YUI Benchmark · Scribbles & Bits

speedometer

YUI Benchmark is a new toolkit for JavaScript performance testing. Despite “YUI” being in the name, it can be used for any type of JavaScript application, including vanilla JS, YUI, Dojo, jQuery, Node.js, and anything else you can think of. The project was something I was working on at Yahoo to help with YUI’s CI performance testing needs, and since its quiet open-sourcing a few weeks ago, I’ve had some time to clean it up, fix bugs, and introduce some new functionality.

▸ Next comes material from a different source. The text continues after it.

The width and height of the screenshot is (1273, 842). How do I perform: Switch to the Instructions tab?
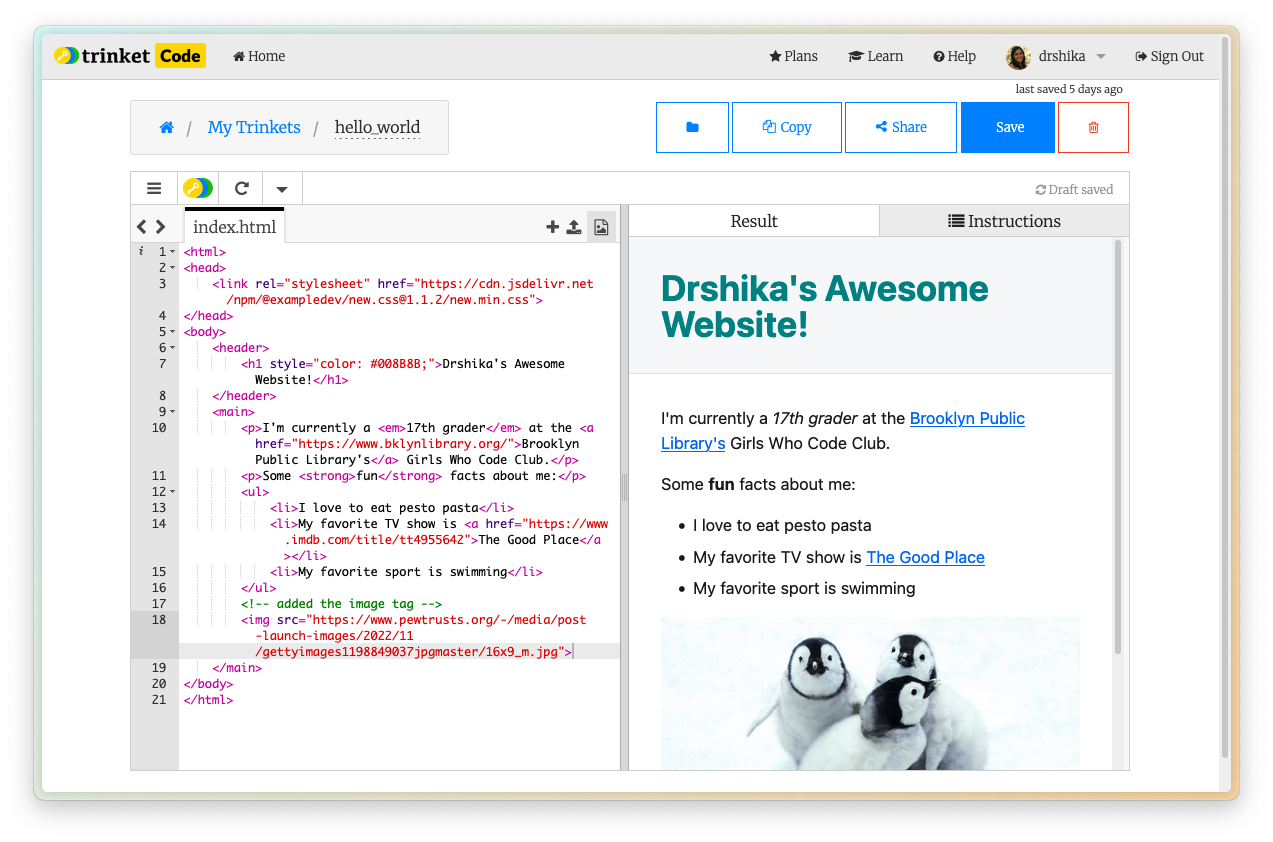(x=1004, y=221)
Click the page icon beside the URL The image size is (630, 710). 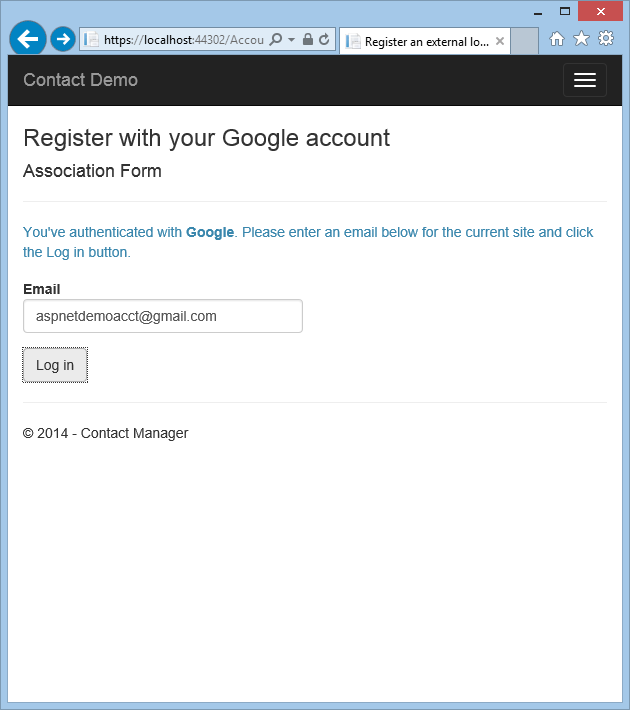click(x=92, y=40)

Before we get into what it is, let’s first look at why it is useful.

Prelude

I believe the current state of JavaScript performance testing is a little inadequate. While there are certainly some developers who use tools like JSLitmus, [Benchmark.js])http://benchmarkjs.com/), or manual profiling to gather performance metrics, most don’t actively test performance of their code. Instead, most developers write performant code to the best of their ability and call it a day. I don’t think this is due to lack of interest in the idea. Rather, I just think it is due to a lack of flexible and easy-to-use tools. For instance, JSPerf.com is awesome at what it does, but due to it being web-only, its usefulness is a bit limited. What about developers who want the ease of JSPerf, but want something command-line driven? Perhaps in a CI environment? Benchmark.js is handy, but it requires lots of boiler-plate for browser-testing as well as a custom test runner for integration into CI. Shouldn’t this be easier?

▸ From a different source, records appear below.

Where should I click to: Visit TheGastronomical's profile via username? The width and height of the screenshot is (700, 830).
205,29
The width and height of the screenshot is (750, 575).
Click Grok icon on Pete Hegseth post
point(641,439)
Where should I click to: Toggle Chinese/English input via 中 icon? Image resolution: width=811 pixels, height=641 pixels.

We went through this before. If you look back 5+ years, few JavaScript developers were unit testing their JavaScript code. Even some of the popular JS libraries weren’t shipping fully tested code. We first started with JsUnit, then came YUI Test, QUnit, Jasmine, Mocha, Vows, and a variety of others. As the number of available tools grew, so did our acceptance of the idea that our code needed to be rock-solid stable. Now, often times the only way to deploy code is through continuous integration systems (such as Jenkins, Travis CI) that run your code through a gauntlet of unit tests. Heck, a few weeks ago I was talking to a fellow developer and he said “Know when code can be considered ‘legacy’? When it isn’t unit tested.”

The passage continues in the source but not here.